WHAT THIS TASK INVOLVES =
Rewrite the lines below as a JSON list of strings, one string per line, skipping any blank lines and leaving out the pictures.

┌────────

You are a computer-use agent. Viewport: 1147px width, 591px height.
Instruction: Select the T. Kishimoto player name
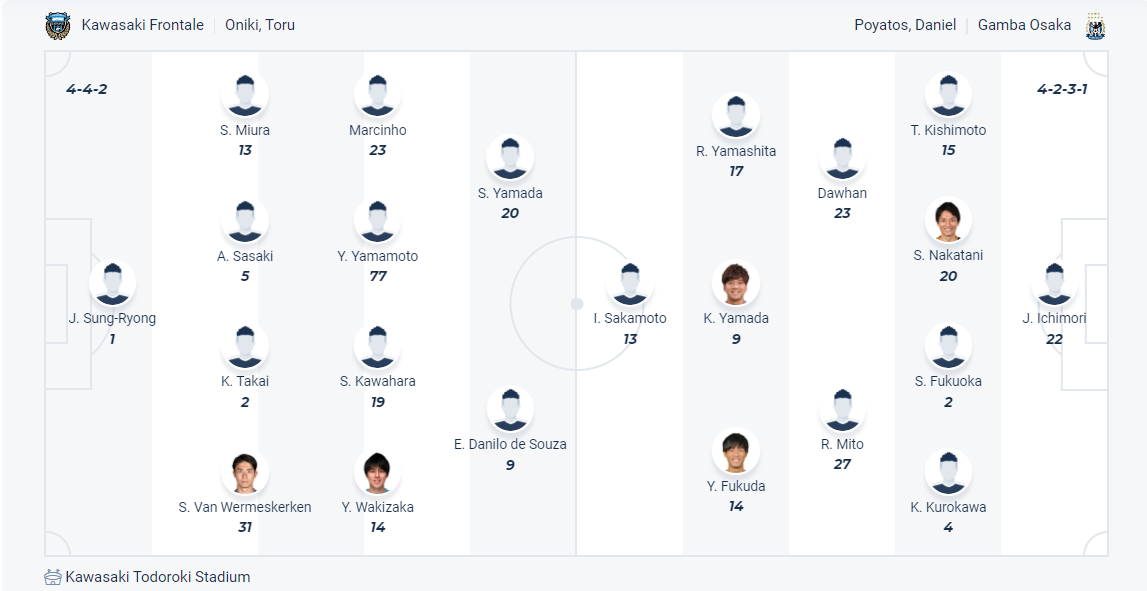(x=948, y=130)
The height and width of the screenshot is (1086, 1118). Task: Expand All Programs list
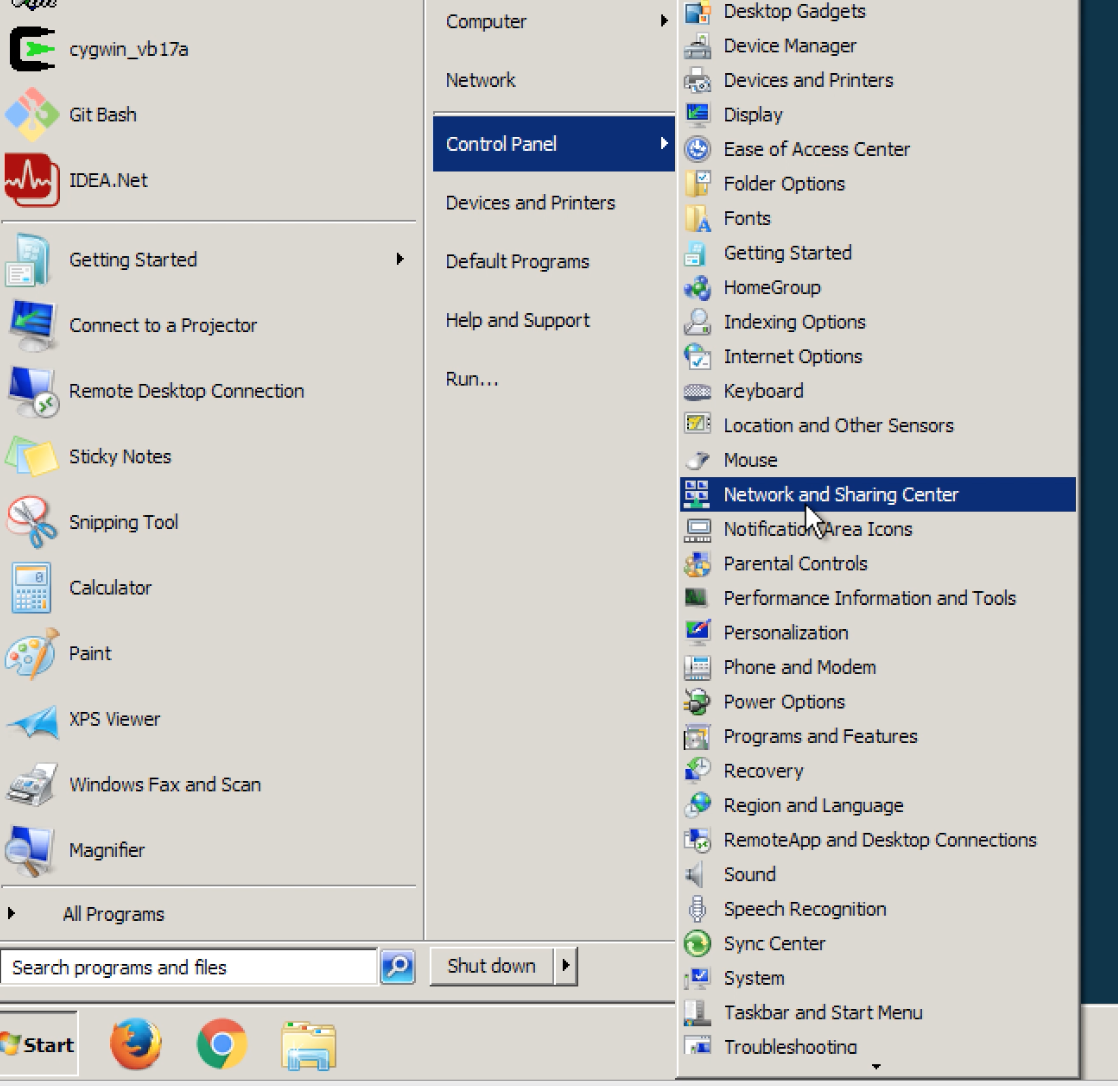point(112,914)
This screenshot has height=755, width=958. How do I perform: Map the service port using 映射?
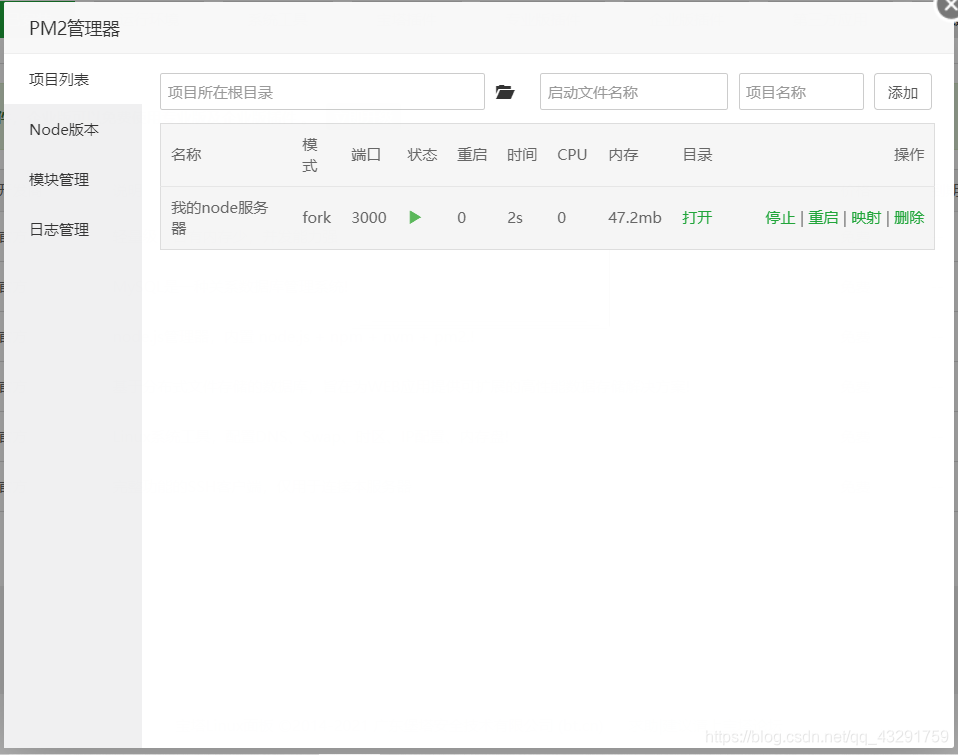point(866,217)
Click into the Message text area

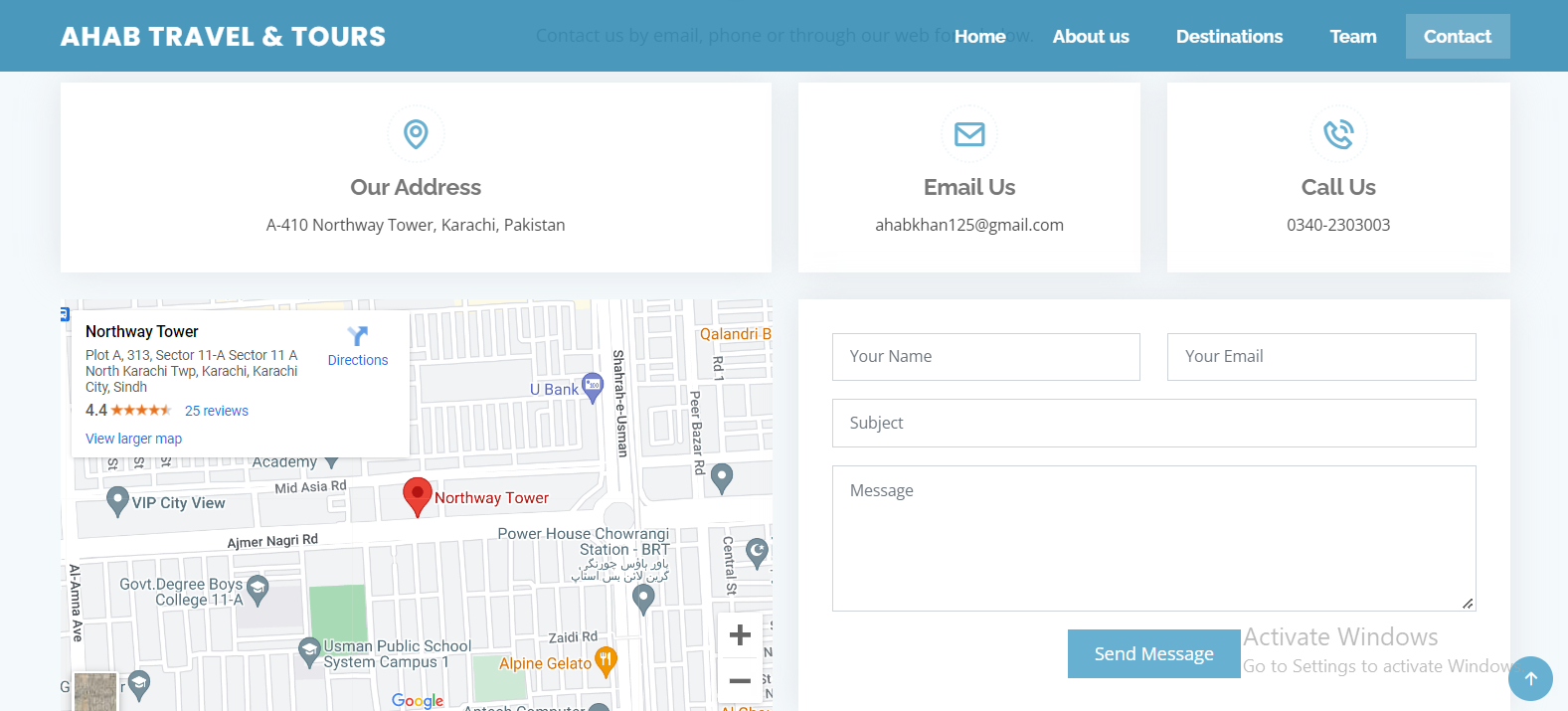(1153, 538)
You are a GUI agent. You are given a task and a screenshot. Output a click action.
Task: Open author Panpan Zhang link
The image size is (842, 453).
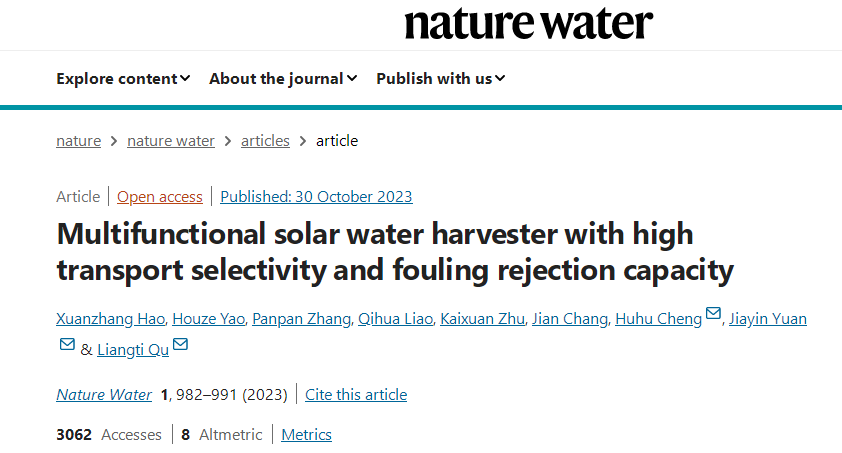pyautogui.click(x=301, y=319)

└────────

SOLUTION =
[
  "You are a computer-use agent. Viewport: 1147px width, 591px height.",
  "Instruction: Select the T. Kishimoto player name",
  "(x=948, y=130)",
  "The height and width of the screenshot is (1086, 1118). Task: Expand All Programs list",
  "point(112,914)",
  "This screenshot has height=755, width=958. How do I perform: Map the service port using 映射?",
  "point(866,217)",
  "Click into the Message text area",
  "(1153, 538)",
  "You are a GUI agent. You are given a task and a screenshot. Output a click action.",
  "Task: Open author Panpan Zhang link",
  "The image size is (842, 453).",
  "pyautogui.click(x=301, y=319)"
]